Quant aux dispositions du projet relatives à la procédure parlementaire, elles prennent l’allure d’une reprise en main de celle-ci par l’exécutif et fragilisent l’équilibre institutionnel mis au jour dans la foulée de la révision de 2008. Il est vrai que, dans la mesure où les dispositions organiques et ordinaires par ailleurs envisagées par le gouvernement introduisent une dose de 17 % de représentation proportionnelle pour l’élection des députés, le phénomène majoritaire qui, depuis 1962, domine la vie politique, tendra sans doute à s’estomper. Dès lors, le retour en force du parlementarisme rationalisé peut s’expliquer, au moins du point de vue du gouvernement, mais on peut sérieusement douter qu’il en résulte un surcroît de démocratie pour la Ve République.

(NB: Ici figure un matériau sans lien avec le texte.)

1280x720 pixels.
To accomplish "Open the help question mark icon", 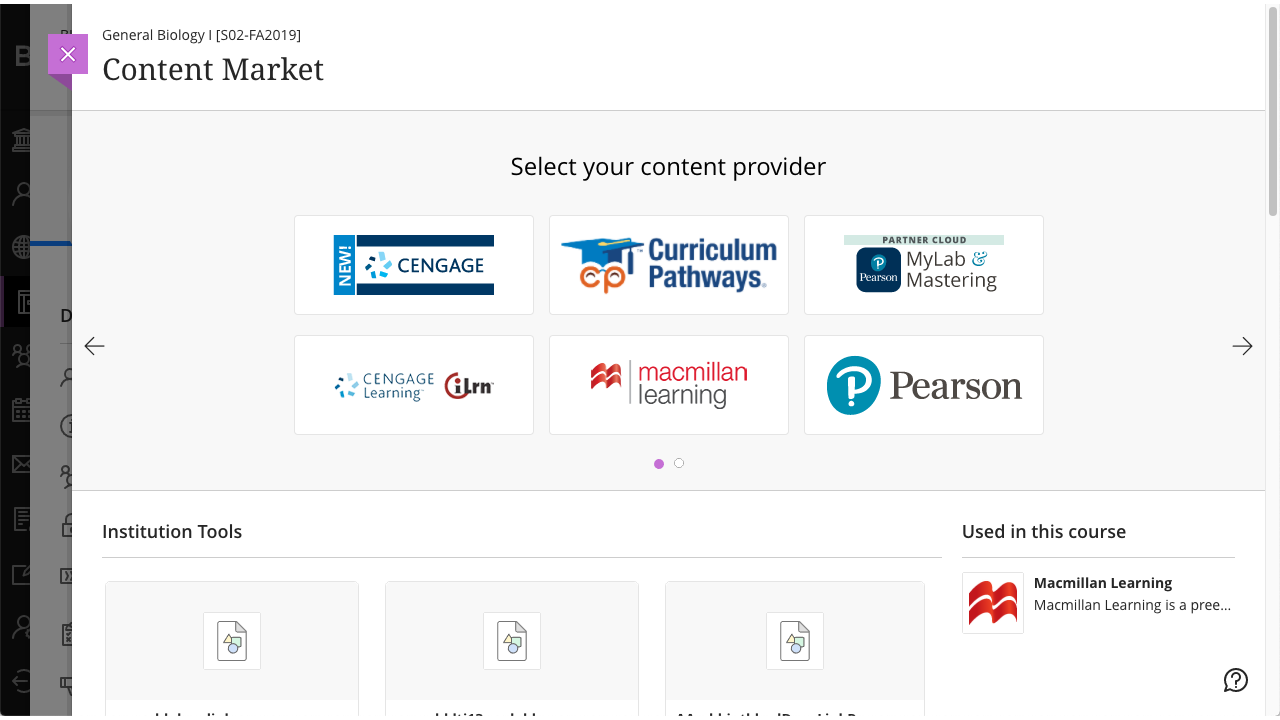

Assorti de dispositions législatives organiques et ordinaires prévoyant, notamment, une limitation des mandats électifs dans le temps qui rudoie l’article 6 de la Déclaration des droits de l’homme et du citoyen de 1789 et une diminution drastique du nombre des parlementaires dont on perçoit mal la justification, le « paquet » constitutionnel soumis à l’examen des assemblées apparaît inutile quand il n’est pas dangereux, ne serait-ce que dans la mesure où il a d’ores et déjà donné lieu à l’adoption d’amendements dénués de sérieux. Peut-être est-il de nature à bouleverser les logiques institutionnelles de la Ve République et s’apparente-t-il, à bien des égards, à un saut dans l’inconnu.
En regard, la révision constitutionnelle de 2008, si critiquée par les gardiens de la saine doctrine, apparaîtra pour ce qu’elle a voulu être : une tentative équilibrée d’adaptation de la Ve République aux nécessités du temps.